Um último tipo de imunoterapia a destacar, que também irá ser explorado no Botton-Champalimaud Pancreatic Cancer Centre, é a infusão de “citoquinas”, proteínas que constituem sinais químicos importantes entre as células imunitárias e outras células do corpo. “Algumas citoquinas parecem promissoras para o tratamento dos doentes com cancro pancreático porque alertam especificamente as células imunitárias, fazendo-as combater melhor as células cancerosas, e tornam as células imunitárias mais resistentes aos sinais negativos produzidos pelas células cancerosas”, diz Markus Maeurer.

“A luta eficaz contra o cancro pancreático requer a sensibilização da sociedade, visão estratégica, determinação e recursos, mas também o reconhecimento de que este esforço global contra o cancro pancreático deve ser partilhado através de parcerias internacionais multidisciplinares”, acrescenta Markus Maeurer.

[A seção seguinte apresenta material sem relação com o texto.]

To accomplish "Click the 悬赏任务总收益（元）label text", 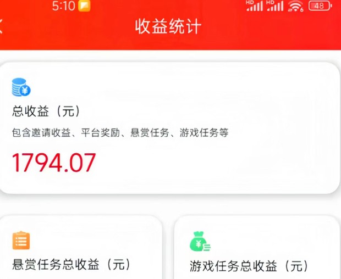I will point(72,265).
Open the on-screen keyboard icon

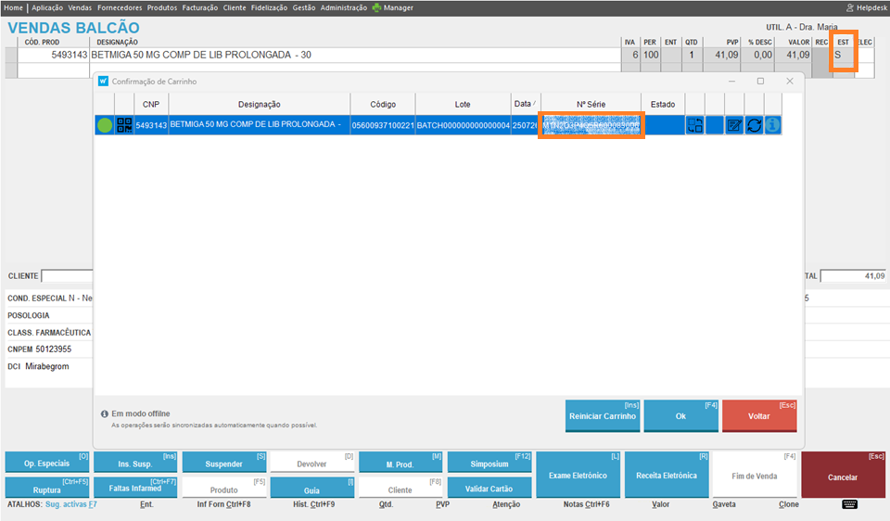[x=850, y=504]
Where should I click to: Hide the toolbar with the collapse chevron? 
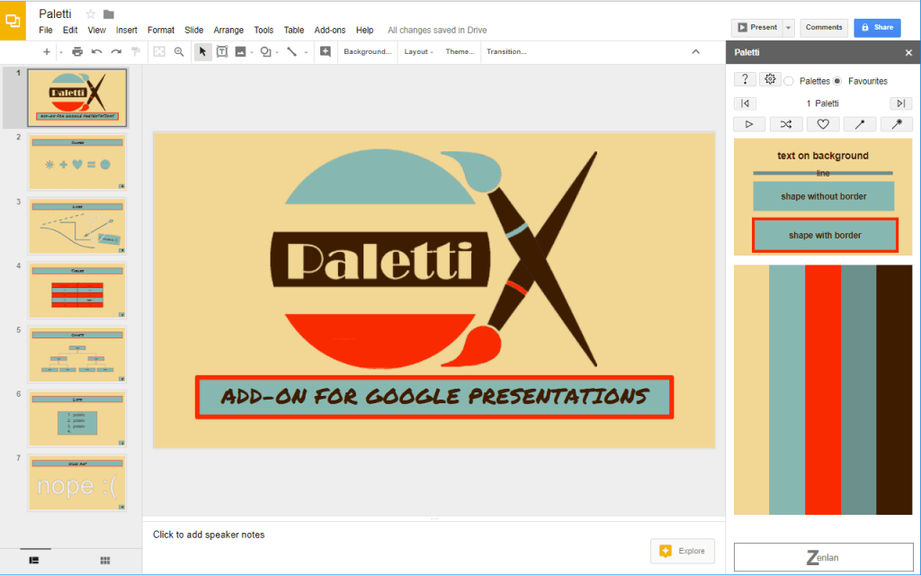[696, 51]
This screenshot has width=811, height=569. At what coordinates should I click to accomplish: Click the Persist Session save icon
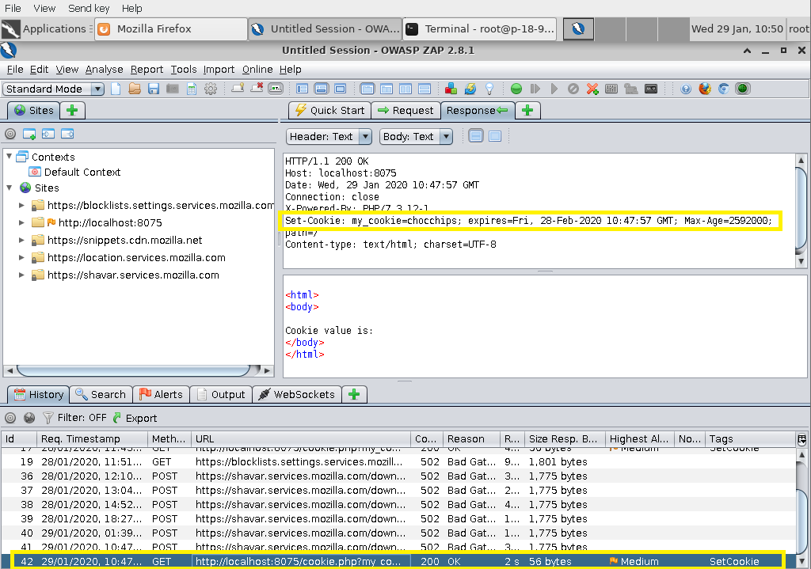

De facto, o Botton-Champalimaud Pancreatic Cancer Centre já desenvolveu as primeiras parcerias estratégicas com outros centros dedicados ao cancro na Ásia (Universidade de Shandong, na China), na Europa (Instituto Gustave Roussy, em França) e nos EUA (Centro do Cancro da Universidade de Pittsburgh). “Estas parcerias envolvem a partilha aberta de conhecimento, de competências clínicas e investimentos comuns na investigação e nos protocolos clínicos, esperando-se fortemente que possam resultar em perspectivas mais optimistas para o futuro dos doentes diagnosticados com cancro pancreático”, conclui Carlos Carvalho. 

 

Por Ana Gerschenfeld, science writer da Fundação Champalimaud (com o Dr. Carlos Carvalho e o Prof. Markus Maeurer).